Aim of the task –
After finding "Where should I" in the data, write out its line and all following lines without change, up to and including the last one. Leave out pictures.

=== Dataset records ===

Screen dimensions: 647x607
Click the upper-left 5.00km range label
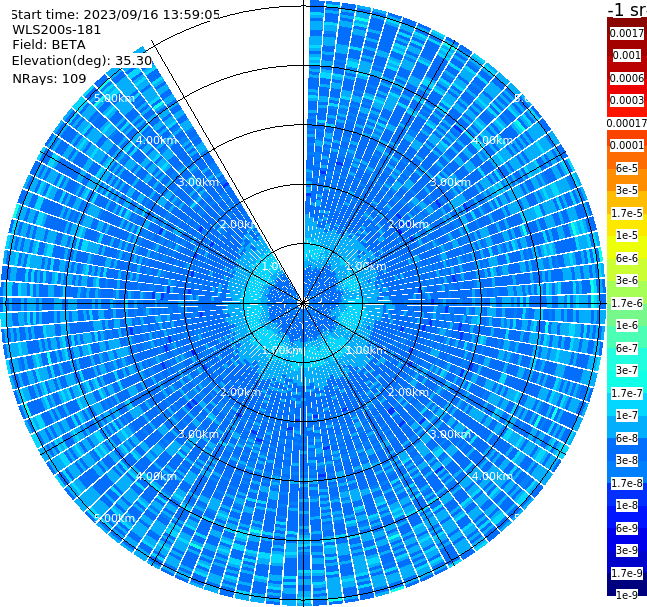[x=114, y=98]

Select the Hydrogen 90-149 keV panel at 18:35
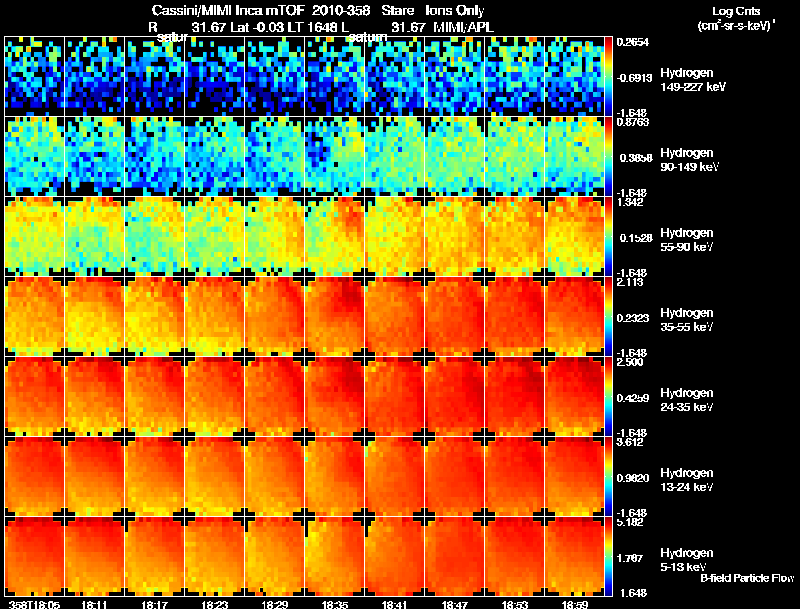pyautogui.click(x=335, y=156)
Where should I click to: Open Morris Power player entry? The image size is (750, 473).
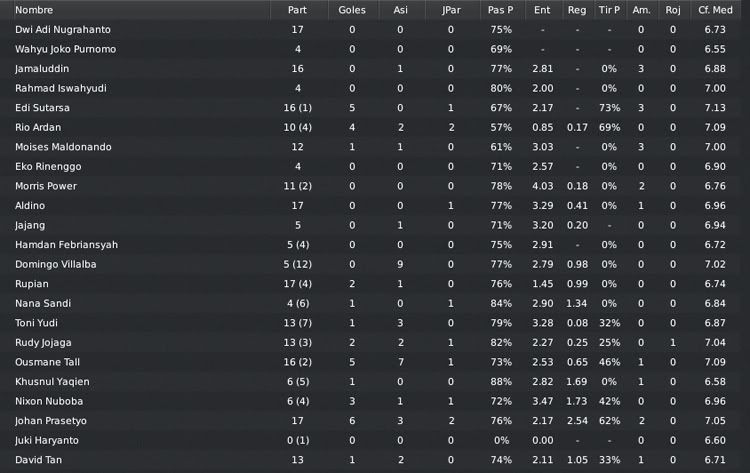45,186
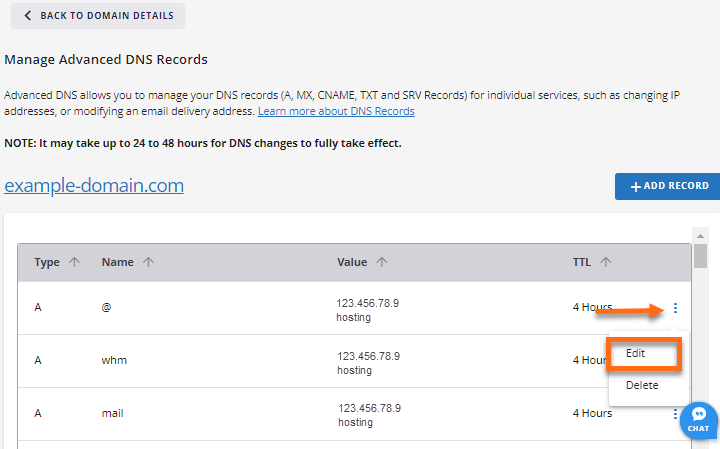The width and height of the screenshot is (720, 449).
Task: Choose Delete from the record menu
Action: tap(642, 385)
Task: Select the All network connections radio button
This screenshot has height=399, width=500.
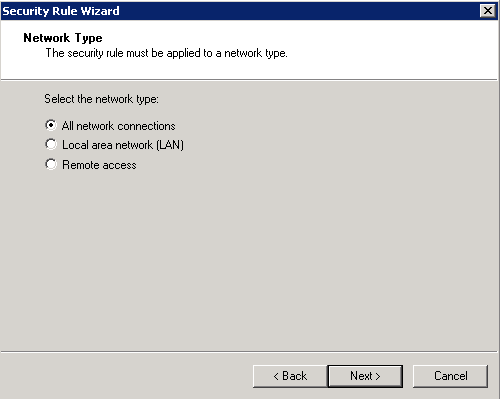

===

Exercise result –
Where should I click to: Open Morris Power player entry? The image size is (750, 473).
45,186
The width and height of the screenshot is (720, 449).
Task: Choose Delete from the record menu
Action: tap(642, 385)
Task: Select the All network connections radio button
This screenshot has height=399, width=500.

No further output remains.